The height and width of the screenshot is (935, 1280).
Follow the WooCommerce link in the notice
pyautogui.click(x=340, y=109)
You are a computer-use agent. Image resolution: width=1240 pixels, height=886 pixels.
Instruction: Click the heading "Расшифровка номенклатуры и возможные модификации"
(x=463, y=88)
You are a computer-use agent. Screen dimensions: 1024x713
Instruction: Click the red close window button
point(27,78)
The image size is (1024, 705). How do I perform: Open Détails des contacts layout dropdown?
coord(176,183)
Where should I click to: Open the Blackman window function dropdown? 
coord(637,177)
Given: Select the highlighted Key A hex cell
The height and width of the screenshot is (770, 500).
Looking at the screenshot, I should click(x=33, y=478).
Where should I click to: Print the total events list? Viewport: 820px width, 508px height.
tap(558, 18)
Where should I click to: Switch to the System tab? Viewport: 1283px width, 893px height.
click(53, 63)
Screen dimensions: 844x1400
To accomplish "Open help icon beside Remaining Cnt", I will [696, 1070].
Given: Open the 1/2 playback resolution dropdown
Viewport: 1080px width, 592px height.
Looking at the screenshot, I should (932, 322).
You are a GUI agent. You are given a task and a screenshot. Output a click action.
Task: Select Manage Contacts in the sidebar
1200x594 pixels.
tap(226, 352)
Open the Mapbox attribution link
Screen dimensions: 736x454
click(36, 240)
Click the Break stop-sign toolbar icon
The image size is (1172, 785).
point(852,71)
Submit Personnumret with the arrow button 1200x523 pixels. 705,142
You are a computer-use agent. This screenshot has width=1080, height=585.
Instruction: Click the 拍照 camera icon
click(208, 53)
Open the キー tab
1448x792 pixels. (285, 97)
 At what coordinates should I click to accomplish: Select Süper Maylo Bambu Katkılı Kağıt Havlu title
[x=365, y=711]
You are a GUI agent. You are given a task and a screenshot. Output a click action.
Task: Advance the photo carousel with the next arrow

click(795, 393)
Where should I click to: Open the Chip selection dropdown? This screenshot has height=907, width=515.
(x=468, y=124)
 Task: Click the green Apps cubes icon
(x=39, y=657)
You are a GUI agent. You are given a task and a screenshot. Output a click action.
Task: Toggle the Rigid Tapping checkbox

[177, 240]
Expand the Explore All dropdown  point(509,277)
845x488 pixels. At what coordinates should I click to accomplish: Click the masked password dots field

§ §

**How to complete this task:** Verbatim reproduction of the entries is required.

**Solution:**
The height and width of the screenshot is (935, 1280).
Follow the WooCommerce link in the notice
pyautogui.click(x=340, y=109)
You are a computer-use agent. Image resolution: width=1240 pixels, height=886 pixels.
Instruction: Click the heading "Расшифровка номенклатуры и возможные модификации"
(x=463, y=88)
You are a computer-use agent. Screen dimensions: 1024x713
Instruction: Click the red close window button
point(27,78)
The image size is (1024, 705). How do I perform: Open Détails des contacts layout dropdown?
coord(176,183)
Where should I click to: Open the Blackman window function dropdown? 
coord(637,177)
Given: Select the highlighted Key A hex cell
The height and width of the screenshot is (770, 500).
Looking at the screenshot, I should click(x=33, y=478).
Where should I click to: Print the total events list? Viewport: 820px width, 508px height.
tap(558, 18)
Where should I click to: Switch to the System tab? Viewport: 1283px width, 893px height.
click(53, 63)
Screen dimensions: 844x1400
To accomplish "Open help icon beside Remaining Cnt", I will [696, 1070].
Given: Open the 1/2 playback resolution dropdown
Viewport: 1080px width, 592px height.
Looking at the screenshot, I should (932, 322).
You are a GUI agent. You are given a task and a screenshot. Output a click action.
Task: Select Manage Contacts in the sidebar
1200x594 pixels.
tap(226, 352)
Open the Mapbox attribution link
Screen dimensions: 736x454
click(36, 240)
Click the Break stop-sign toolbar icon
The image size is (1172, 785).
point(852,71)
Submit Personnumret with the arrow button 1200x523 pixels. 705,142
You are a computer-use agent. This screenshot has width=1080, height=585.
Instruction: Click the 拍照 camera icon
click(208, 53)
Open the キー tab
1448x792 pixels. (285, 97)
 At what coordinates should I click to accomplish: Select Süper Maylo Bambu Katkılı Kağıt Havlu title
[x=365, y=711]
You are a GUI agent. You are given a task and a screenshot. Output a click action.
Task: Advance the photo carousel with the next arrow

click(795, 393)
Where should I click to: Open the Chip selection dropdown? This screenshot has height=907, width=515.
(x=468, y=124)
 Task: Click the green Apps cubes icon
(x=39, y=657)
You are a GUI agent. You are given a task and a screenshot. Output a click action.
Task: Toggle the Rigid Tapping checkbox

[177, 240]
Expand the Explore All dropdown  point(509,277)
845x488 pixels. At what coordinates should I click to accomplish: Click the masked password dots field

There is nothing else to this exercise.